Here is how I remember it…with my little embellishments.
2 Corinthians 5: 14- 15 says:
For Christ’s love compels us, because we are convinced that one died for all, and therefore all died. And he died for all, that those who live should no longer live for themselves but for him who died for them and was raised again.
Apart from Christ’s love, I am capable of doing things in my flesh of which I would be shocked. (Overeating again…and again…and again…is just one thing of many…)
If Christ’s love compels me to be different, to live for the Lord, it seems that I really have to connect with this love. So often, I don’t LET God love me. I am so busy beating myself up…So it stands to reason, if I am out of touch with His love, if I minimize it, if I don’t believe it in the moment (maybe I am so depressed or so down on myself for choices I made to sin), then, I am disconnected from that power that is intended to compel me to live for Him!
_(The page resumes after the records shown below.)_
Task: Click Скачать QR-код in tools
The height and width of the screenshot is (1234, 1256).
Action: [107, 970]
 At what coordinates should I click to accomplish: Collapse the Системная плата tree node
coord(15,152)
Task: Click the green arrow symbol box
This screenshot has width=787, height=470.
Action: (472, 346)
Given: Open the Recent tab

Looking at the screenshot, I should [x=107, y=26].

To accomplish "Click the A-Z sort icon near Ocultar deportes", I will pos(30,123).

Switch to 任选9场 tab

Harry Layden shared about a moment of weakness where he called to God, “God, I need you to come and love me right now…I need to know that love experientially…come and love me right now or I know that I am capable of doing things in my flesh that I don’t want to do.”
The idea being that when I sense His love afresh by inviting Him to, right now in this moment, help me to sense it afresh, I will experience it and be compelled in the now to live for Him…It is HIS love that compels me…so I need a fresh taste of that…
I don’t mean intellectually…I think many of us *know* with our heads that God loves us…but in the moment when we have sinned (again) and we feel we are presuming upon his grace again and again…do we really believe He loves us even then? Or how about WHILE we are sinning? Do we believe He loves us then?
Romans 5:8 says: But God demonstrates his own love for us in this: While we were still sinners, Christ died for us.
Even when we were yet sinning God loved…we don’t grasp that…or so it seems to me. So…my take on it is…if we really feel like something is lacking in our having that OOOMPH to live for the Lord, maybe just maybe it is that we don’t sense that love and can ask God…”Lord, love me right now so I can be compelled to choose to live for you in this moment.”